Page extract
The CAFC agreed with CollegeNet that the district court
erred in construing the claim
limitation "a format specified by the institution"
to require an unlimited number of
formats. The district court improperly read the term
"format" to mean
"any file format." The specification and claims use
the word "format" in its customary
sense to mean the arrangement of data for storage or
display.
The CAFC found that at no point does the patent require
support for an "unlimited"
number of formats. Id., col. 3, ll. 52-54 ("[T]he
invention is not limited,however, to the processing of any
particular type of form or to the use of any particular network or database."). Thus, the
district court’s definition of "format" was
found to be unnecessarily narrow.
The CAFC also found that the
district court overlooked CAFC precedent on the meaning
of "a." "It is well
settled that the term ‘a’ or ‘an’ ordinarily means ‘one
or more.’" Tate Access Floors,
Inc. v. Interface Architectural Res., Inc., 279 F.3d 1357,
1370 (Fed. Cir. 2002). The
district court replaced "a" with "any."

Work to complete
a – In the court ruling excerpt, what word did the district court put in place of "a"?
b – Please rename "coin credits icon" to "coin balance icon" in the rows, starting with the line with "You are a computer-use" and going on through the line with "point(1123,46)", and give back only those lines without the pictures.
The court ruling excerpt has no connection to the rows.

Supplied material

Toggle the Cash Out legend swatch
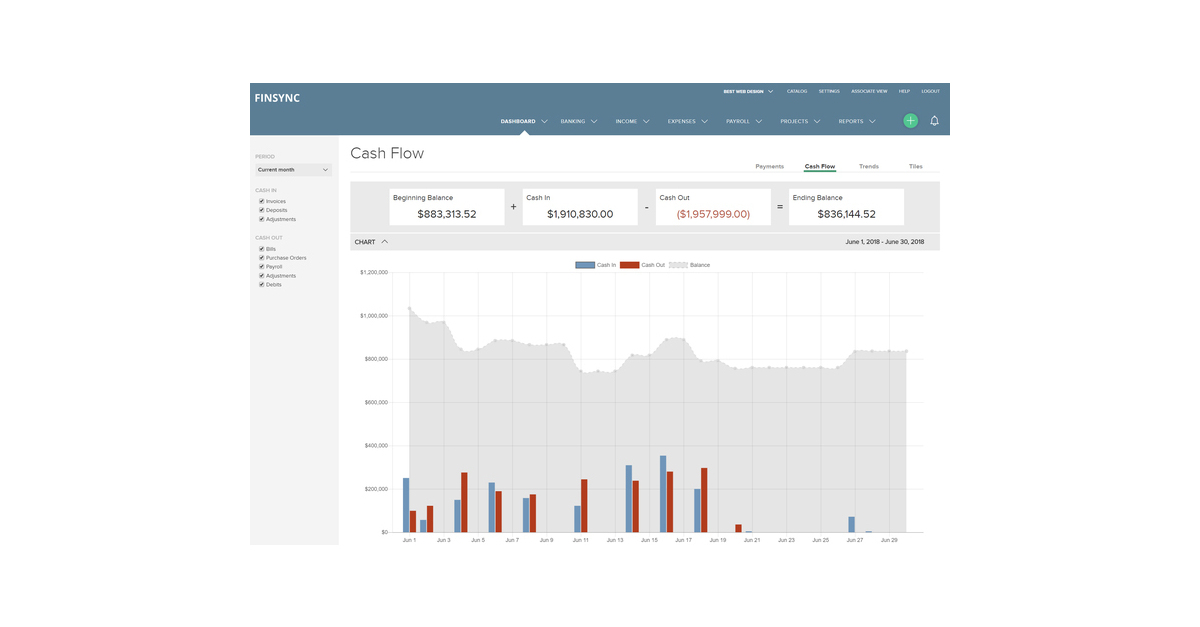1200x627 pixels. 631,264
==
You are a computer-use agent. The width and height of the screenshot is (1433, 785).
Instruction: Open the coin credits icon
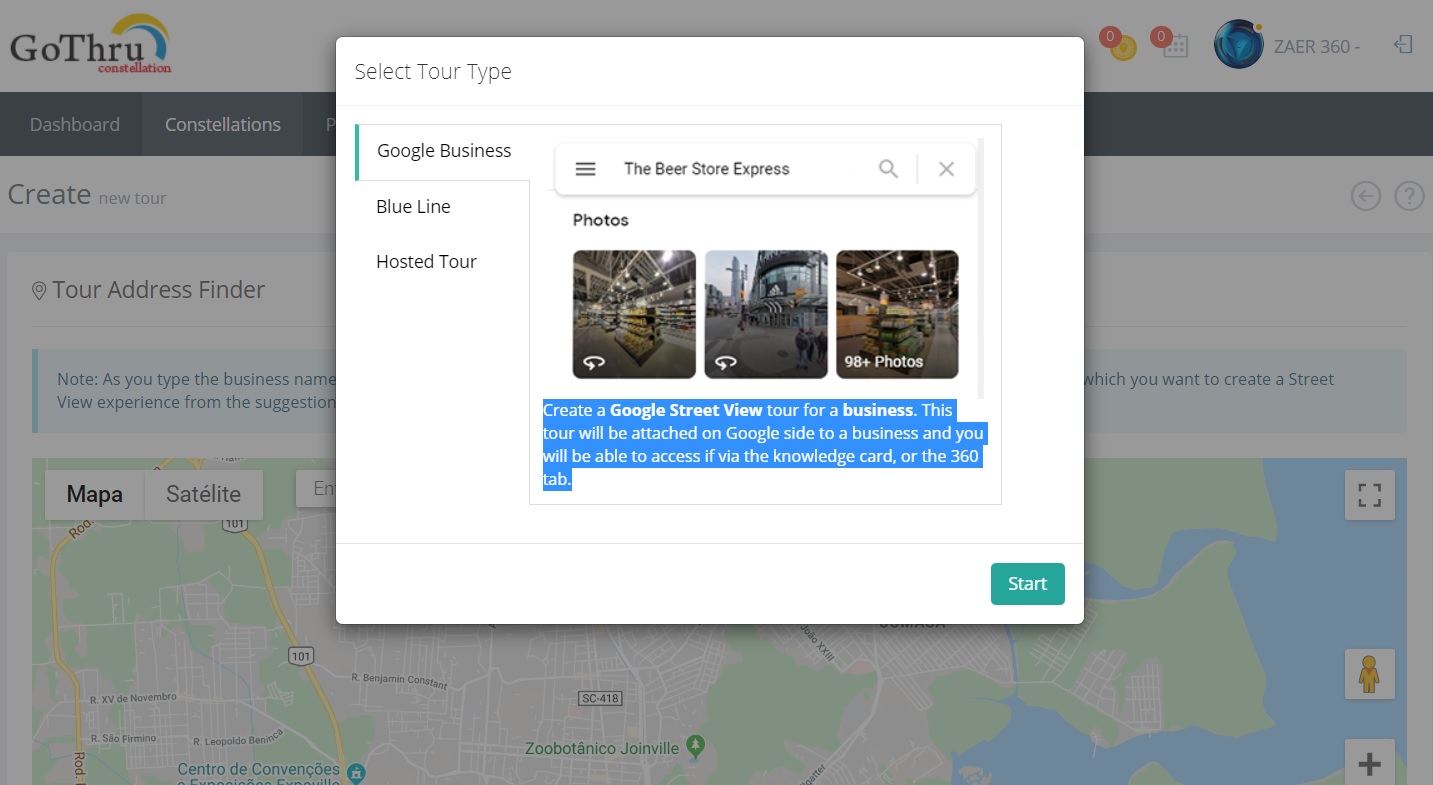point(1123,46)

Answers
a – "Any."

b –
You are a computer-use agent. The width and height of the screenshot is (1433, 785).
Instruction: Open the coin balance icon
point(1123,46)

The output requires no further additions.